* **Kutipan Terpilih**

PEKERJAAN RUMAH REFORMASI TNI

PEKERJAAN RUMAH REFORMASI TNI

Kita mengapresiasi upaya-upaya membangun TNI profesional dan
supremasi sipil yang telah ditempuh lewat semua cara di tingkat
legislasi dan institusi.

Meski demikian, aneka upaya ke arah itu kadang masih terlihat
lamban. Ada kesan, reformasi TNI tidak lagi mendesak.
Ada dua masalah utama yang menyebabkan tidak tuntasnya pekerjaan
rumah (PR) reformasi TNI. Pertama, elite-elite sipil kerap berdalih
rendahnya anggaran TNI sebagai penghalang. Padahal budget militer
telah naik dibandingkan anggaran di masa lalu.

Kedua, institusi sipil dinilai tak siap melaksanakan reformasi
TNI. Hal ini harus diatasi dengan langkah nyata penguatan instansi
sipil, bukan malah jadi alasan menunda penyelesaian PR reformasi TNI.

* **Tugas yang Diberikan A**
Menurut teks tentang reformasi TNI, apa yang kerap dijadikan dalih oleh elite-elite sipil sebagai penghalang?
* **Tugas yang Diberikan B**
Tulis ulang bagian teks tentang reformasi TNI antara "Meski demikian, aneka" dan "PR reformasi TNI.", inklusif, dengan menukar "lamban" menjadi "tersendat".

* **Cuplikan Data**
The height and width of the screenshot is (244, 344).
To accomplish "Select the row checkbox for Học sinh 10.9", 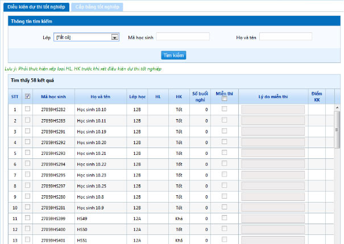I will [x=27, y=207].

* **Jawaban yang Benar A**
Rendahnya anggaran TNI.

* **Jawaban yang Benar B**
Meski demikian, aneka upaya ke arah itu kadang masih terlihat
tersendat. Ada kesan, reformasi TNI tidak lagi mendesak.
Ada dua masalah utama yang menyebabkan tidak tuntasnya pekerjaan
rumah (PR) reformasi TNI. Pertama, elite-elite sipil kerap berdalih
rendahnya anggaran TNI sebagai penghalang. Padahal budget militer
telah naik dibandingkan anggaran di masa lalu.

Kedua, institusi sipil dinilai tak siap melaksanakan reformasi
TNI. Hal ini harus diatasi dengan langkah nyata penguatan instansi
sipil, bukan malah jadi alasan menunda penyelesaian PR reformasi TNI.